Like other small destinations, he says Quadra is at “special risk of exposure” from people who may unknowingly travel while infected.

“We all know now that isolation and limiting travel are key strategies in fighting this pandemic while we continue to wait for the provincial vaccination program to reach completion.”

Abram recognizes some of the largest provincial tourism organizations, as well as many other small communities, have issued similar requests, and he says this should be “a clear signal that it is time to put the brakes on tourism during this public health emergency.”

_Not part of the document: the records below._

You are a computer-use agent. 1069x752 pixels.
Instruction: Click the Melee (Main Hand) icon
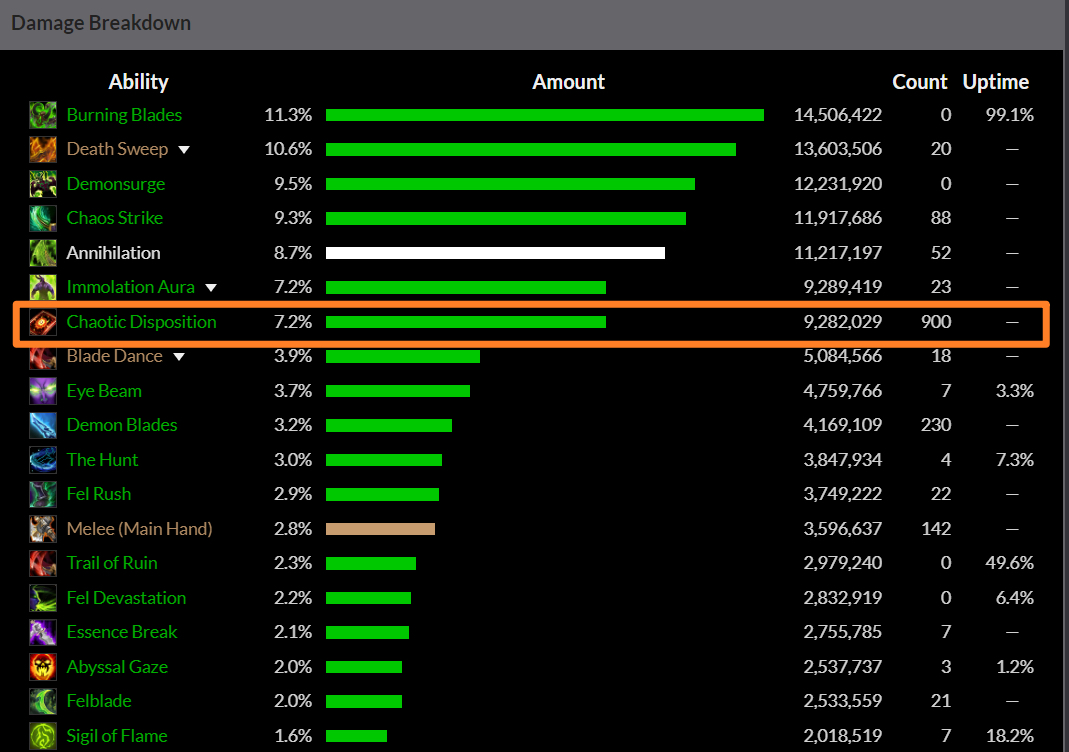coord(42,529)
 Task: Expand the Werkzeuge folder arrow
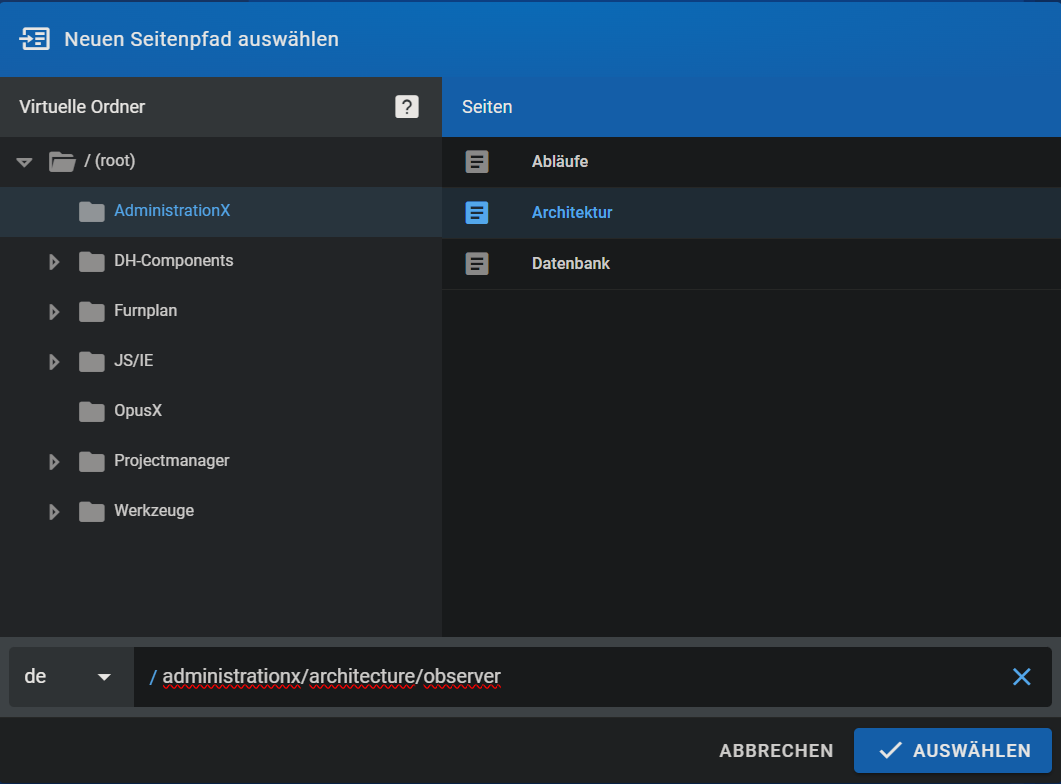click(55, 512)
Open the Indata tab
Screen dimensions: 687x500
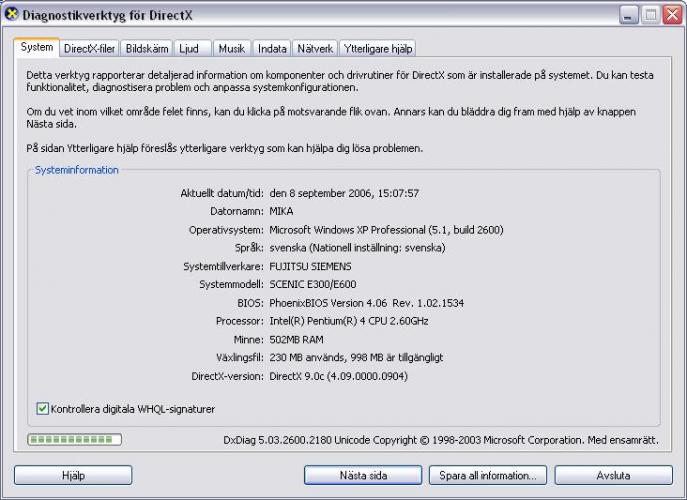tap(272, 48)
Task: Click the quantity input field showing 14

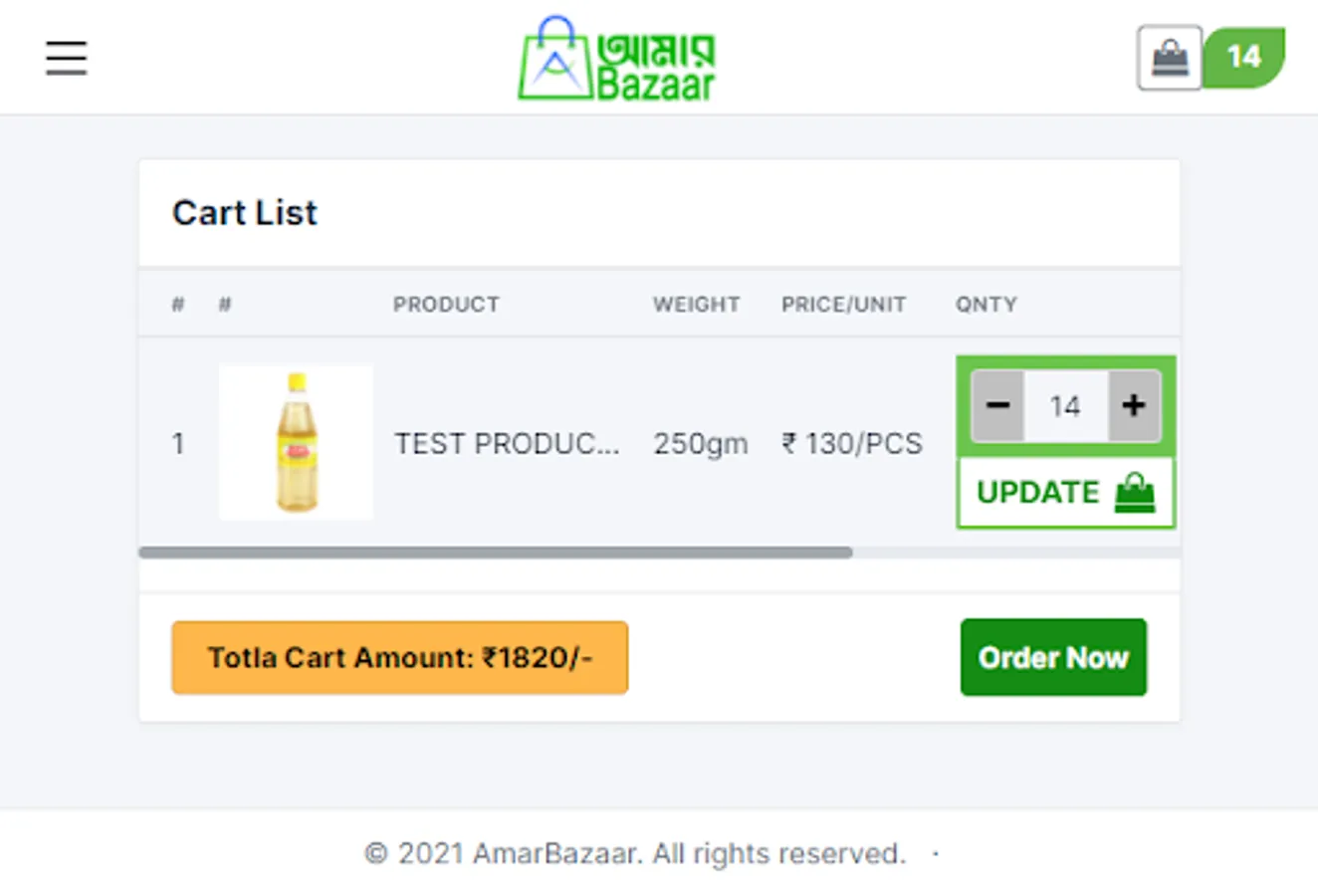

“We have a thriving tourism business, we depend on it. We absolutely depend on it every year. And we have a couple of large campgrounds that people love to come to, they’ve been coming here for years. We’re asking people to please not come this year, or at least at this particular time of the year. Maybe later on in the summer or fall things will change,” Abram explains.

“Social distancing and all those things are very difficult to do. People don’t just come and sit in one spot at a campsite. They go to restaurants, they go to shops, they go to gas stations, they go to all kinds of places. And they play on the beaches. That’s what people do.”

With this in mind, Abram stresses things have gone “from bad to worse over the past year,” and says “it’s time to do more to stop this deadly pandemic.”

He says the Quadra community is urging the public to stay home, stay safe and follow the guidelines issued by Health Canada and Provincial Health Officer Dr. Bonnie Henry.

Abram is now thanking seasonal visitors for understanding the community’s concerns and requests, adding: “We want to be here safe and sound when it’s the right time to return and enjoy Quadra Island with us.”